Records for locating described items:
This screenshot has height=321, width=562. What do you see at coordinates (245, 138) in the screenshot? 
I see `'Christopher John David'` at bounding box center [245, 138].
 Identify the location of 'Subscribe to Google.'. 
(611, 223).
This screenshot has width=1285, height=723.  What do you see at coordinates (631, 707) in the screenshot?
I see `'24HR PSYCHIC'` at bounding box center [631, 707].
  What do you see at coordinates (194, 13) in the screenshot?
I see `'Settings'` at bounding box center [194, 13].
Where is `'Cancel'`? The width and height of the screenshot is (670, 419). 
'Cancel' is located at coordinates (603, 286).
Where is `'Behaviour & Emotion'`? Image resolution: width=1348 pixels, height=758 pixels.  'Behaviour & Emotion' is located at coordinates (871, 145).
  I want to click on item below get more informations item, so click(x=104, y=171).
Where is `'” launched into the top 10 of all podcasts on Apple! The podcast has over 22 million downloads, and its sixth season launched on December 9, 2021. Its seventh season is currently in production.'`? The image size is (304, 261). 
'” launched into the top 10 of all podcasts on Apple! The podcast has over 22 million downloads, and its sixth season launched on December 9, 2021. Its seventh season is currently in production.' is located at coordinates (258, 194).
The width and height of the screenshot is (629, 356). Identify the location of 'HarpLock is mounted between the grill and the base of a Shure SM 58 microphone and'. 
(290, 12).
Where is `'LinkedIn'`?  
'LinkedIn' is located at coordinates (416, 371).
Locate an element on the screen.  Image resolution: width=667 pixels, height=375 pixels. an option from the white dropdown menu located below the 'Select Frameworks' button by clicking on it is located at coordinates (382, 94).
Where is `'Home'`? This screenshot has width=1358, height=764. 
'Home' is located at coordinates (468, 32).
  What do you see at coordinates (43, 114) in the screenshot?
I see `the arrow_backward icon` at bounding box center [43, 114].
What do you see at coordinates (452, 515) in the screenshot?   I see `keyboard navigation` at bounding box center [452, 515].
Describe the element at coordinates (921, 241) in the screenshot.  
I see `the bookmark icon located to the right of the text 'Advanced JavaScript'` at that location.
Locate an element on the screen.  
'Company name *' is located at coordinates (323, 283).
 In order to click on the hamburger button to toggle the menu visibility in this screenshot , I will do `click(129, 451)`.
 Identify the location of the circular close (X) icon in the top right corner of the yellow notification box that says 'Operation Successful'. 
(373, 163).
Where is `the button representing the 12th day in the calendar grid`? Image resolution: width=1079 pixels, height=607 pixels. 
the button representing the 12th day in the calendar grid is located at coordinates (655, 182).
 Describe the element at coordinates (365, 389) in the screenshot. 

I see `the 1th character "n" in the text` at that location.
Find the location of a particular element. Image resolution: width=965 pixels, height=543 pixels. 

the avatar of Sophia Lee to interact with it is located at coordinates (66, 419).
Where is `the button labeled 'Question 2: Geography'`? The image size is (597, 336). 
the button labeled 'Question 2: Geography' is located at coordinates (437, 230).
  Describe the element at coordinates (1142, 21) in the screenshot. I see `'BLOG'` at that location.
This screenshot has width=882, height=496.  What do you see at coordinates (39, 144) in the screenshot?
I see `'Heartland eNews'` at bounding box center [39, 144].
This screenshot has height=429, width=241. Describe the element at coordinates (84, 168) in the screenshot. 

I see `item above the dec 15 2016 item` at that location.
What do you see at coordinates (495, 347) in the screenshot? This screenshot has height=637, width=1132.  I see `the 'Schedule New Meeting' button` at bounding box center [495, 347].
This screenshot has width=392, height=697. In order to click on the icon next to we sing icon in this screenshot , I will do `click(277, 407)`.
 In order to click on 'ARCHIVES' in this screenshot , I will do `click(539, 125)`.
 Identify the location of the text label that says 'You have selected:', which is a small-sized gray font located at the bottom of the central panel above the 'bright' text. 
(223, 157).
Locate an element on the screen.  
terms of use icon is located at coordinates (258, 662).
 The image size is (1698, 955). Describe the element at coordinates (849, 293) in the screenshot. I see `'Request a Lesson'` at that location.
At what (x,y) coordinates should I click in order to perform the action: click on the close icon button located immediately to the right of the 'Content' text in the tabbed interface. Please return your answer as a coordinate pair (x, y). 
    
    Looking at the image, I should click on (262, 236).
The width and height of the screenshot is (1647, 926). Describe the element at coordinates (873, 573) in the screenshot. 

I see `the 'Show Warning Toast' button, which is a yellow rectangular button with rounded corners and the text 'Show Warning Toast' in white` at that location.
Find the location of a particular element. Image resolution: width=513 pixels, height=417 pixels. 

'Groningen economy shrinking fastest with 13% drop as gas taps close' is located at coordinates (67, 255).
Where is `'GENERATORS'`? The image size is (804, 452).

TASK PROMPT: Pick out every line in the records above that contains the word "Apple", and copy each of those lines in full.

WORKED SOLUTION:
Where is `'” launched into the top 10 of all podcasts on Apple! The podcast has over 22 million downloads, and its sixth season launched on December 9, 2021. Its seventh season is currently in production.'`? The image size is (304, 261). 
'” launched into the top 10 of all podcasts on Apple! The podcast has over 22 million downloads, and its sixth season launched on December 9, 2021. Its seventh season is currently in production.' is located at coordinates (258, 194).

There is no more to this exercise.